0
votes

I'm evaluating the insertion process on Apache Cassandra 2.0.14. I'm using a benchmark tool called YCSB that It's sending 1 record per second to a single Cassandra cluster with 1 node.

In each record I check the Memtable data size with Nodetool (command cfstats) and I realize that Memtable data size growing up proportionally until the 29th record. However, on the 30th record, the Memtable data size isn't proportional like the latest records. Check the results below:

N of Records: (1, 10, 25, 30)

Memtable Data size (bytes): (11810, 118100, 295250, 217614)

Proportionality in relation to 1st: (-, 10, 25, 18.43*)

*: should be 30

Why is this happening?

There isn't flush process until the 30th record.

Some properties in cassandra.yaml:

memtable_total_space_in_mb: 10

memtable_flush_writers: 1

memtable_flush_queue_size: 4
1

1 Answers

1
votes

Just to start with, 2.0.14 is very old and these settings (I assume are just for this test?) are far from optimal. I highly recommend at least using 2.1 but you should consider 3.11 for a number of reasons including the accuracy of this metric. After 2.1 this calculation is different.

Make sure jamm agent is running or it will make the memtable size metric very inaccurate. It is used to calculate the deep size of the memtable.

Every time a mutation is applied, it will decide if it should recalculate the live ratio. Every 10x operations from last time it was calculated for each table. This is kicked off asynchronously to the MemoryMeter thread pool, and does not block the insertion of the mutation. When this runs it will find the actual "deep size" of the memtable including JVM overhead. This is compared to the running assumed size of the memtable to find the liveRatio.

To calculate the estimate of the current live memtable space the last computed live ratio is multiplied by the current size of the memtable.
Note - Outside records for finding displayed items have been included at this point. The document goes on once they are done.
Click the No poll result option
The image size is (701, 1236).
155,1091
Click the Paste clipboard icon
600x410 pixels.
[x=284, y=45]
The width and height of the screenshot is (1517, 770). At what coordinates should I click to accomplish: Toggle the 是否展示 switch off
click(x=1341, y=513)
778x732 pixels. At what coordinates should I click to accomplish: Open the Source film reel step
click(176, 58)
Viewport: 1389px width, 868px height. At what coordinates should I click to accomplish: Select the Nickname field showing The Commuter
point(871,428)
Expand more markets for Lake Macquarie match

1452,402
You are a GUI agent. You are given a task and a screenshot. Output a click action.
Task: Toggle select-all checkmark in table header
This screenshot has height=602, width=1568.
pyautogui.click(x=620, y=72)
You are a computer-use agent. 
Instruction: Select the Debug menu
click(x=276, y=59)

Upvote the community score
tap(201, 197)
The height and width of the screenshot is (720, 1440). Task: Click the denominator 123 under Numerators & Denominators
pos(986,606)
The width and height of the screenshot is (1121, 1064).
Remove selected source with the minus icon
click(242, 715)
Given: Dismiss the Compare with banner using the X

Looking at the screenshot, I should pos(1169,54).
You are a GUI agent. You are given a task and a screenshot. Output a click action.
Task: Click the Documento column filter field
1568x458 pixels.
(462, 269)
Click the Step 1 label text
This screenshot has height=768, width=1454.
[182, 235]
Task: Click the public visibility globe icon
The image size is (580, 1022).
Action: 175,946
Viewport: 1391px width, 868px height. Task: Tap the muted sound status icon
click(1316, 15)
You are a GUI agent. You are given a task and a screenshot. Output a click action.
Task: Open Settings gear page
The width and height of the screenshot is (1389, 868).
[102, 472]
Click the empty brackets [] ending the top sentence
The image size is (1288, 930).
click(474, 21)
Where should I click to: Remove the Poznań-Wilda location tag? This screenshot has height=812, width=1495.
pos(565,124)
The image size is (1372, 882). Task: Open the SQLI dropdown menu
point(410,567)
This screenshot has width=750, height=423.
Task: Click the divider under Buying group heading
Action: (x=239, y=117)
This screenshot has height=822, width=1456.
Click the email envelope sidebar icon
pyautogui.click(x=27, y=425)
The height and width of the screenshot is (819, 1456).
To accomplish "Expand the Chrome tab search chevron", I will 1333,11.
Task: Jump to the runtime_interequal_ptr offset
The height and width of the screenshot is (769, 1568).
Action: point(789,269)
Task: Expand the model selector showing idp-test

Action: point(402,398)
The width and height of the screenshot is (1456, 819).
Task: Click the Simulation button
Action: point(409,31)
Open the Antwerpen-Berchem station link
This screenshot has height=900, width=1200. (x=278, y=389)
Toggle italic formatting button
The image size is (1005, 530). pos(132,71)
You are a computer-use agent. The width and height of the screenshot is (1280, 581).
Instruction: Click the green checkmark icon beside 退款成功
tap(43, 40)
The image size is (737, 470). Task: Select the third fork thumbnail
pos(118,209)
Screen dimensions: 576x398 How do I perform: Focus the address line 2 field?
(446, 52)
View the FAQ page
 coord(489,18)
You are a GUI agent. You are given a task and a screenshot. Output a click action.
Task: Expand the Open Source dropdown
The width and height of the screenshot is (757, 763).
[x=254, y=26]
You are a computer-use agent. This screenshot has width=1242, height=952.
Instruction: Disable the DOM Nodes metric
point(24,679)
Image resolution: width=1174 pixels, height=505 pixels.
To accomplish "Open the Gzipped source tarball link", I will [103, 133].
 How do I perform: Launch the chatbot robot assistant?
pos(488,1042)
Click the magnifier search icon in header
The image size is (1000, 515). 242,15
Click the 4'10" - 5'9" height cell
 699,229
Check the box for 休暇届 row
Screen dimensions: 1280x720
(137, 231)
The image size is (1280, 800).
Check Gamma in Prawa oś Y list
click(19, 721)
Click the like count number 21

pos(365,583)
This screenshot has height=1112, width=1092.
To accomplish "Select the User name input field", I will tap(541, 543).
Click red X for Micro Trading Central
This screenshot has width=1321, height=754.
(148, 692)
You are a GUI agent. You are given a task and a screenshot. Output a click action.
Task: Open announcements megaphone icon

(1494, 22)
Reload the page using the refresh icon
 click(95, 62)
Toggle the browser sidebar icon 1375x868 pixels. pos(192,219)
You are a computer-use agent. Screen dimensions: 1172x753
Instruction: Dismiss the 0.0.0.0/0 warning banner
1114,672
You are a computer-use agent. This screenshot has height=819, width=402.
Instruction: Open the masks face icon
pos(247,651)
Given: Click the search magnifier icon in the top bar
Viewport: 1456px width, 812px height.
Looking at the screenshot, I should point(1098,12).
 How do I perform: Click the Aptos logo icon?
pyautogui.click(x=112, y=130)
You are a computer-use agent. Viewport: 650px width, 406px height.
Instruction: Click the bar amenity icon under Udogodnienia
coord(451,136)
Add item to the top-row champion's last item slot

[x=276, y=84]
This is a very rough estimate and has a few bounds since some kinds of data (ie tombstones) have much different footprints as others.

In 2.1 and 3.0 you can expect this metric to be more consistent with expectations (maybe still not perfect though) but in 2.0 the memtable data size is a rough heuristic for determining when to flush and shouldnt be expected to be (easily) deterministic. If nothing else from the async nature of the liveRatio updates.